== Input records ==

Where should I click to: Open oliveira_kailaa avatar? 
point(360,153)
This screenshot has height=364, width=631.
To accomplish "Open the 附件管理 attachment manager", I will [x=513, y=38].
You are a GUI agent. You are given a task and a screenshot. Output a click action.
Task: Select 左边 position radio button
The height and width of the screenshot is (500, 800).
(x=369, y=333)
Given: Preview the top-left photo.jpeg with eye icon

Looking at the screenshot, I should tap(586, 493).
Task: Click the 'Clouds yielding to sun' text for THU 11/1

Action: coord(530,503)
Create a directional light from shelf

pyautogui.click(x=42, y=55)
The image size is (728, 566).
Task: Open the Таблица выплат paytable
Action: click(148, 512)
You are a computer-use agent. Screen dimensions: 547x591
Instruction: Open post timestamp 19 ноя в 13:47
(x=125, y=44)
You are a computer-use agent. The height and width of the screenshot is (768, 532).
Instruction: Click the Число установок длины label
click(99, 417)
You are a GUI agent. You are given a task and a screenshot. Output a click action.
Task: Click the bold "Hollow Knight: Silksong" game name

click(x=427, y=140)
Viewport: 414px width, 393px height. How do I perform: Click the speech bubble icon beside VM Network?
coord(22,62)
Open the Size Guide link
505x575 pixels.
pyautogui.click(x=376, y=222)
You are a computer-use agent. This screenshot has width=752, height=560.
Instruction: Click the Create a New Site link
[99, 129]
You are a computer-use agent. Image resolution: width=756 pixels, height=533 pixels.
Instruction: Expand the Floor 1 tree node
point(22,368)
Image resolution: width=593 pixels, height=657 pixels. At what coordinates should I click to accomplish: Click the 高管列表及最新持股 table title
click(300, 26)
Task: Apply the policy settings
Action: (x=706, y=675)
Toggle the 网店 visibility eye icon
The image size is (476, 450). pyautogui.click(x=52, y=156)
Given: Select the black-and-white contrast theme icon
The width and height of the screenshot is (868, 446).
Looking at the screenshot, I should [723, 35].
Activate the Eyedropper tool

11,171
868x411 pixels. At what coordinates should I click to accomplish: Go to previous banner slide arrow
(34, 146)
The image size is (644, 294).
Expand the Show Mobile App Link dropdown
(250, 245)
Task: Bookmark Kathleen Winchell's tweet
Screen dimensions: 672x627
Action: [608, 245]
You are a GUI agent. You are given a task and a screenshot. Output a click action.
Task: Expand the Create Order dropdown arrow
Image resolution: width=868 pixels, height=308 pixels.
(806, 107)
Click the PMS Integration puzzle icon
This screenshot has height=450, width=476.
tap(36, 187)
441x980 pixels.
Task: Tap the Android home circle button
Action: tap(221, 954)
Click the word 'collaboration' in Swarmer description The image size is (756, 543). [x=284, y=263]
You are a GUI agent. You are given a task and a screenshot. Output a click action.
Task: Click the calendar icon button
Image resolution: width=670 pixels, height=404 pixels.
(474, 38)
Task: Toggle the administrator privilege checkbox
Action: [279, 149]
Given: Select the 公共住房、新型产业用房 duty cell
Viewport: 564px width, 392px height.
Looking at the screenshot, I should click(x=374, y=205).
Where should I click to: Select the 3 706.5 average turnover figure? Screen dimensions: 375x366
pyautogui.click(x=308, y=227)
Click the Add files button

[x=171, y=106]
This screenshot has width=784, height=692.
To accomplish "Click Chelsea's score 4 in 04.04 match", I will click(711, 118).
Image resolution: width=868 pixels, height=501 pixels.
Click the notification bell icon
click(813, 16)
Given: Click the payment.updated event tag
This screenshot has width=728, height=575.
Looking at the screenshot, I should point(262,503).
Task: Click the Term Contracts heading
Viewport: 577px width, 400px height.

===

Up to the line containing "Image resolution: width=868 pixels, height=501", skip everything; from that line through the last line above, return each line exactly.

● Solution to the exercise:
Image resolution: width=868 pixels, height=501 pixels.
Click the notification bell icon
click(813, 16)
Given: Click the payment.updated event tag
This screenshot has width=728, height=575.
Looking at the screenshot, I should point(262,503).
Task: Click the Term Contracts heading
Viewport: 577px width, 400px height.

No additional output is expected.